Julia makes a living as a cleaning lady and one of her clients is Sylvester Wykes, publisher and divorcee. When they eventually meet, Sylvester immediately is fascinated by the young and unapproachable woman. But, haunted by guilt and self-reproach, Julia is not interested in entering into a relationship with Sylvester. Instead, unable to talk to anyone about her loss, Julia keeps her feelings to herself and becomes increasingly reserved and isolated.
In addition to her grief, Julia is being stalked. Ever since the funeral she has been terrorized by a stranger who keeps following her and makes phone calls late at night, pushing her closer to the edge.

==Characters==
- Julia Piper: Widow. Mother of Christy and used to be married to Giles. She is the daughter of Clodagh May.
- Mrs Clodagh May: Julia Piper's mother and Christy's grandmother.
- Madge Brownlow: Clodagh May's neighbour, friend and gossip.
- Giles: Deceased. Julia Piper's abusive ex-husband and Clodagh May's lover and son-in-law.
- Sylvester Wykes: Publisher.

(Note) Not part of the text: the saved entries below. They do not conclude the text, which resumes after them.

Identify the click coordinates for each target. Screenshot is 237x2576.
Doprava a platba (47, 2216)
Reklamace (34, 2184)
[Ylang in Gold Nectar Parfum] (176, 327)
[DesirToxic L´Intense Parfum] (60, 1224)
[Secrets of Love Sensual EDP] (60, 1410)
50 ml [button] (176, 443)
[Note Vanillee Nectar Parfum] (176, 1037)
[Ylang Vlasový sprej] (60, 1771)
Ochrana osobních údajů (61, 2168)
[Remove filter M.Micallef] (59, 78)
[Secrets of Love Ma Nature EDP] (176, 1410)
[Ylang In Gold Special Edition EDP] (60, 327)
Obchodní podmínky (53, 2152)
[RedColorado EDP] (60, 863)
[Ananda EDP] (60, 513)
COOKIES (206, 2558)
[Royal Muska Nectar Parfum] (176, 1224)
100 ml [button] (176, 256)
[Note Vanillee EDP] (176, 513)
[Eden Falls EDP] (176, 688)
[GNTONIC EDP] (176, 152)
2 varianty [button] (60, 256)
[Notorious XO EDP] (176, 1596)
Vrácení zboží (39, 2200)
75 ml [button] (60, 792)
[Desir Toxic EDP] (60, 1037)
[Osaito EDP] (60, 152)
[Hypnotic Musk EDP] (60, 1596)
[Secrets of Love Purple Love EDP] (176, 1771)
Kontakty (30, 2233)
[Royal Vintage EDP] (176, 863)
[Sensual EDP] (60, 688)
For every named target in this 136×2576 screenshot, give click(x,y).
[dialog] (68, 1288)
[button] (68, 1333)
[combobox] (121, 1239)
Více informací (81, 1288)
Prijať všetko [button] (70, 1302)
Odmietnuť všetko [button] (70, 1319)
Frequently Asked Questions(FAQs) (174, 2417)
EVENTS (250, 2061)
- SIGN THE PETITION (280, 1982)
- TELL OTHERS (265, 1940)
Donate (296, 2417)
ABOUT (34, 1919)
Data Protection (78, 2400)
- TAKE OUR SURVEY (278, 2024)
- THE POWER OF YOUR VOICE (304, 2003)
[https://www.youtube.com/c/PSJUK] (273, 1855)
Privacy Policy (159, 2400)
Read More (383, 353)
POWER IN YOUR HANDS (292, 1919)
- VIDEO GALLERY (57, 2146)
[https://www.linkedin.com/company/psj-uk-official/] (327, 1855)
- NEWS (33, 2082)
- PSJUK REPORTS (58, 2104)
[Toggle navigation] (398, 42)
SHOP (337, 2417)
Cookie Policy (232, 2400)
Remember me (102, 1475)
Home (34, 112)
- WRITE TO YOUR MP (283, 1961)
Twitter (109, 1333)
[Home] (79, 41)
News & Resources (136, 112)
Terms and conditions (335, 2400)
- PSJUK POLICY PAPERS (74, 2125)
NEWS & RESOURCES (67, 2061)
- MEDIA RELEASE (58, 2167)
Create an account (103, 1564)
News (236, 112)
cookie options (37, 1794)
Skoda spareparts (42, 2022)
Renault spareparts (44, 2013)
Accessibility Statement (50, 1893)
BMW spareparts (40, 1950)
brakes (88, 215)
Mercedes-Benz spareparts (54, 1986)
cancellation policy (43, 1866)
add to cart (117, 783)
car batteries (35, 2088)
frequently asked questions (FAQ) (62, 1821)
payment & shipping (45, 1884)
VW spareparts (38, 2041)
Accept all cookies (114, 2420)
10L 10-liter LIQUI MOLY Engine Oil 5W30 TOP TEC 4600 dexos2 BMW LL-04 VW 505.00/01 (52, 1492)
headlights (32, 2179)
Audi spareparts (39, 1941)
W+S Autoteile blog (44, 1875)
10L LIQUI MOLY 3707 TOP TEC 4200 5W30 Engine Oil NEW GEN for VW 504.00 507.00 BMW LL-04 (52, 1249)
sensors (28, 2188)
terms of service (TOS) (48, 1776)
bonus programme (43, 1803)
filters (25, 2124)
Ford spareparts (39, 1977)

Has just divorced Celia and has hired Julia Piper as his cleaning lady.
- Celia: Sylvester Wykes's ex-wife.
- Rebecca: Sylvester Wykes's interfering former secretary.
- Maurice Benson: Former policeman and private detective who has turned full-time bird watcher. Unmarried.
- Mr and Mrs Patel: An Indian couple who runs a corner shop. Friends of Julia Piper's.
- Angie and Peter Eddison: Live in the flat immediately below Julia Piper's.
- Janet and Tim Fellowes: Live in the bottom flat in Julia Piper's block.
- John: Sylvester Sykes's partner in publishing.
- Christy: Deceased. Julia Piper's and Giles's son.

==Major Themes==
In the wake of her son's death Julia Piper is being tortured by irrational guilt. Her husband was a hopeless driver who had been banned from driving, and Julia blames herself for not having been there to drive them. She also feels guilty about associating her beloved son with her husband, Giles, (whom she hated): "...he had Giles's hair, Giles's eyes, Giles's mouth, Giles's expression, his gestures! He was Giles in miniature. The likeness has grown in my mind until it is monstrous and I cannot see my little boy any more".
As always in Wesley's fictional universe the mother-daughter relationship is a bitter one. Clodagh (Julia Piper's mother) openly admits that Julia is "the regretable result" of her short marriage to Julia's father, and: "I do not regard her as my daughter". It's no wonder that Julia left home when she was sixteen. When Julia has been raped, and finds out that she is pregnant, her mother insists that Julia marries Giles (her rapist), to save her from the social disgrace an illegitimate child would be.